I heard a weird background swishing noise underneath the sound of my heart beat. I was listening to the borealis. As I stood on the frigid road my optic nerves took pictures of the Northern Lights. It was so quiet that the part of my brain which processes sound picked up signals leaking out from the images. Early explorers in the Arctic Circle reported this experience. (They discovered when they put their hands over their eyes, the sounds went away.)
The Lights are caused by disturbance in the magnetic field of the earth’s poles. Energy generated by solar winds is hurled from the sun at incredibly high speeds. The solar winds get stopped when they hit the magnetic field. Electrons and atoms from the windstorms collide, and that creates the lights.

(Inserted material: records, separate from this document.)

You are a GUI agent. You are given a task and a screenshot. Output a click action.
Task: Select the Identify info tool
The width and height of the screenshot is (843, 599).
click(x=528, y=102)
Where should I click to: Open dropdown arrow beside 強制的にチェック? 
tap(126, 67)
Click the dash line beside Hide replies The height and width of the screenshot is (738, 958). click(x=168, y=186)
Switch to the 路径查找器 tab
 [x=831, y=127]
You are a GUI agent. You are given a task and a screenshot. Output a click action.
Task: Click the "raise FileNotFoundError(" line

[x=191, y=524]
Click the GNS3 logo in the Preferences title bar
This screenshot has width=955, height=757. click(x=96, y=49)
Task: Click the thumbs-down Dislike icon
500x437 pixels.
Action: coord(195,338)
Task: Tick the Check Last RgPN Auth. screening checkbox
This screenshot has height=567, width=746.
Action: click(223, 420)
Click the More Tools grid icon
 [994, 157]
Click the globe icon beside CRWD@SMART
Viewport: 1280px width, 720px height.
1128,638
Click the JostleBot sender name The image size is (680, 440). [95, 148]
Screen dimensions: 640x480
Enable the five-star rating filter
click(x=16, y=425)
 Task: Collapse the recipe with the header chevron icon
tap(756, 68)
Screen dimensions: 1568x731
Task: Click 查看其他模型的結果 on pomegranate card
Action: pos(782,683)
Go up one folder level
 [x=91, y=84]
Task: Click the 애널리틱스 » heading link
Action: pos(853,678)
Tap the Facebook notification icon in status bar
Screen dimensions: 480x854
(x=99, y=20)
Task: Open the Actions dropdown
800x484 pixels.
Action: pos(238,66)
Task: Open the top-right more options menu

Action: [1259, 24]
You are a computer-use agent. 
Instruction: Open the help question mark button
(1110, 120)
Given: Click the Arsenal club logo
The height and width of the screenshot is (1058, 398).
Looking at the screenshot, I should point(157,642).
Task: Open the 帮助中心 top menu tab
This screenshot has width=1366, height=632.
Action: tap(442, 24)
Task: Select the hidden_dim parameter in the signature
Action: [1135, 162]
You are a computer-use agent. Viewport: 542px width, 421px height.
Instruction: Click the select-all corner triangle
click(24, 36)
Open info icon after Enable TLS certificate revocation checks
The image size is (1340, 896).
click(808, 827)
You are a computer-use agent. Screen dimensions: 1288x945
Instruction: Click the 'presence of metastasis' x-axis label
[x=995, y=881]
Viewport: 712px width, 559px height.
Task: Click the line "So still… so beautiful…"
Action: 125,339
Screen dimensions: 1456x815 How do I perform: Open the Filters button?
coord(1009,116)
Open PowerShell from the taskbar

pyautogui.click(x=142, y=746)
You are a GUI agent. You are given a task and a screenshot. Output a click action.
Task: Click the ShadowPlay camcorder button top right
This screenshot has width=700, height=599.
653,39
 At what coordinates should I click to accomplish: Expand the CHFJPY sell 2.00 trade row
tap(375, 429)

In some parts of Sweden and Norway, people earlier described the aurora borealis as the reflection of Silleblixt, millions of herring swimming in the sea. The Eskimos have a legend about the Northern Lights. They think the aurora borealis lights up the trail of the afterlife. This is a dangerous, narrow path that souls must take when they leave dead bodies and head to heaven.
Some cultures mention the lights as dancers in the heavens. Scotsmen call the Northern Lights ‘Merry Dancers’. In the Middle Ages, if people saw the Northern Lights and they contained red, it meant a war was starting somewhere in the world. The red color was death and the blood being spilled in battles. I just saw different shades of white lights and no other colors in the spectrum. And I definitely thought they were alive, like dancers.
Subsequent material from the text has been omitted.